In the last 12 hours, the most concrete Guinea-Bissau-specific development is the confirmation that the country will proceed with its fourth General Population and Housing Census, scheduled to run 21 days from 1 June to 21 June. The report links the earlier delay to late release of international funding, while noting that financing has since been secured (with major support attributed to the World Bank and the UN Population Fund). The census is described as overdue since the last one was in 2009, and is intended to establish the population size and where/how people live.
Also in the last 12 hours, coverage points to efforts aimed at reducing recurring problems affecting Portuguese-speaking students. AIMA is reported to have extended regulated migration to students, proposing the use of mechanisms similar to a “Green Lane” approach to improve coordination between recruitment in the country of origin and consular visa issuance—specifically to prevent students from being barred at Lisbon Airport due to documentation issues.

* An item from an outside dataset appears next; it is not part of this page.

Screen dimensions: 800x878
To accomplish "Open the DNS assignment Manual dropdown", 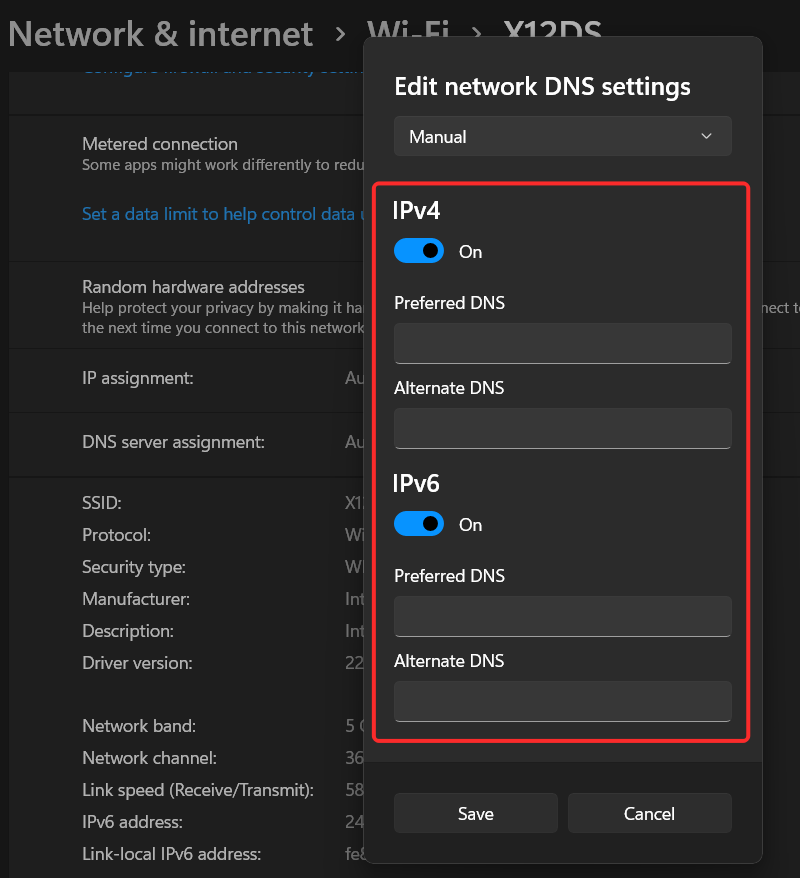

Economic and social development themes appear alongside these policy items. A separate report highlights a Chinese agricultural mission working in Guinea-Bissau, describing improvements in rice production and incomes for women farmers in eastern areas such as CAMPOSSA (Bafatá), including claims of higher yields after training and support. Sports coverage in the same window is more peripheral to national affairs, including a Guinea-Bissau-linked international football reference and WAFU U-20 women’s tournament officiating coverage in Guinea-Bissau.
Looking slightly further back for continuity, the broader political context remains present: ECOWAS Parliament leadership has called for restoring constitutional order in Guinea-Bissau amid the country’s post-coup transitional situation (referenced as a military takeover in late 2025). In parallel, there is also programmatic continuity in the international engagement theme: an IMF staff-level agreement is reported to have been reached with Guinea-Bissau to support the Eleventh Review of the Extended Credit Facility, with access to funding contingent on prior actions—though the evidence provided does not tie this directly to the census or student-migration measures.
Overall, the most recent reporting is dominated by governance and administrative capacity (census timing and student migration documentation coordination), with development coverage (rice/agriculture) supporting the picture of ongoing external technical cooperation. However, beyond these items, the evidence in the last 12 hours is relatively narrow—so it’s difficult to infer major new shifts in Guinea-Bissau’s political trajectory from this short window alone.